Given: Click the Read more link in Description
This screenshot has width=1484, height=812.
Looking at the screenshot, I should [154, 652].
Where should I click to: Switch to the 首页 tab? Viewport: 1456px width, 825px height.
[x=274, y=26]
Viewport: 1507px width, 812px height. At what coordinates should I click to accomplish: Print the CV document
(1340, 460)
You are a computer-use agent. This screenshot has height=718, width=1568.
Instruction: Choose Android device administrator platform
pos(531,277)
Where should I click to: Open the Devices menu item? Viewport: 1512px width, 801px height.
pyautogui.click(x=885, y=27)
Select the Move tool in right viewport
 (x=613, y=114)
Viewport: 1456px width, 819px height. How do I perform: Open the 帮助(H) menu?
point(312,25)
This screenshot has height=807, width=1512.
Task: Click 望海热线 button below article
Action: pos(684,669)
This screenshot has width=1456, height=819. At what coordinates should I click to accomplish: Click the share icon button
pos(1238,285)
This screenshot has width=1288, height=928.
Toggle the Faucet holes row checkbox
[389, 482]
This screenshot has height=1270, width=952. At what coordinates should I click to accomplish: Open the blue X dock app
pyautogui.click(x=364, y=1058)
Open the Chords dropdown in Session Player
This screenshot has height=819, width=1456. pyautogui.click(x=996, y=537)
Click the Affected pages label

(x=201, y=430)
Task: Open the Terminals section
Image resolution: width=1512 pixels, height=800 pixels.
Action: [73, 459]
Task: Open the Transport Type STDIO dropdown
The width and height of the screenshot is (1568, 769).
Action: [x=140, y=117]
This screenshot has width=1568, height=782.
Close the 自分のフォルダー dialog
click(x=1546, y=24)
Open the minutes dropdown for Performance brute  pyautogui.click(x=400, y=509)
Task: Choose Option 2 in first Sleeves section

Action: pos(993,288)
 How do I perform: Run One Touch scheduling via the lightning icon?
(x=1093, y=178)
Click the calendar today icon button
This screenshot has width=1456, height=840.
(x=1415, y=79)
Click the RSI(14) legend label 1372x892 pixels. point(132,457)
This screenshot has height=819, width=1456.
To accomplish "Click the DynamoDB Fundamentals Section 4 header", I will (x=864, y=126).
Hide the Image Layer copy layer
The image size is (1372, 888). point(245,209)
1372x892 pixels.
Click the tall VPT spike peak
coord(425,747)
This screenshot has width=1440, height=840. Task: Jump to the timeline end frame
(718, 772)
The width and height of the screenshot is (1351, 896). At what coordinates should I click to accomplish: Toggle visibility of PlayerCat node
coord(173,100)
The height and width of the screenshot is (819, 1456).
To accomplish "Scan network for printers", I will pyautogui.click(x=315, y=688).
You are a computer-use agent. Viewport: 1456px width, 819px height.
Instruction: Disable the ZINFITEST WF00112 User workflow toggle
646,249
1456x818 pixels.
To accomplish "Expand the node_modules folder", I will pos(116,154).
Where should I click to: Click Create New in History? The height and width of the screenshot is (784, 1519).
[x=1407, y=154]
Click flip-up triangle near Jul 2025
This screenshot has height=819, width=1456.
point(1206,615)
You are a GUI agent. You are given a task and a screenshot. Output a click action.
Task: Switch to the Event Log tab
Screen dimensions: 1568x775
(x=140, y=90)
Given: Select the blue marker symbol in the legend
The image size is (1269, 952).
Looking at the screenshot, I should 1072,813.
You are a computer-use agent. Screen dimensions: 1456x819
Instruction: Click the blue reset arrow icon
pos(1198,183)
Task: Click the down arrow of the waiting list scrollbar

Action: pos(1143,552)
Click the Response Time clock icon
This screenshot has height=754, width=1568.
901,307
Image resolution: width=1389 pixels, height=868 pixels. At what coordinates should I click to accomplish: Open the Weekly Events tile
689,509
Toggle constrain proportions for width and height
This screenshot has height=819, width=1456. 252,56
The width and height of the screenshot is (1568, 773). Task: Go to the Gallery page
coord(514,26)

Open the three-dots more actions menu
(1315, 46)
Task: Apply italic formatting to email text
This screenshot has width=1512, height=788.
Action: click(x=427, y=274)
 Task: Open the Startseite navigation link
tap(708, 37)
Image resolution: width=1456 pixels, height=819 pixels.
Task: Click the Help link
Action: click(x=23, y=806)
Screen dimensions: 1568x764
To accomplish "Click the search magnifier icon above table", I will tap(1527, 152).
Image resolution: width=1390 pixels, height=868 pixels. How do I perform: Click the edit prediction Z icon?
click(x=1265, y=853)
━━━
# [EXERCISE]
Write out every line of the listing that holds the word "computer".

# [PROBLEM SOLUTION]
You are a computer-use agent. This screenshot has height=718, width=1568.
You are a computer-use agent. Viewport: 1456px width, 819px height.
You are a computer-use agent. Screen dimensions: 1456x819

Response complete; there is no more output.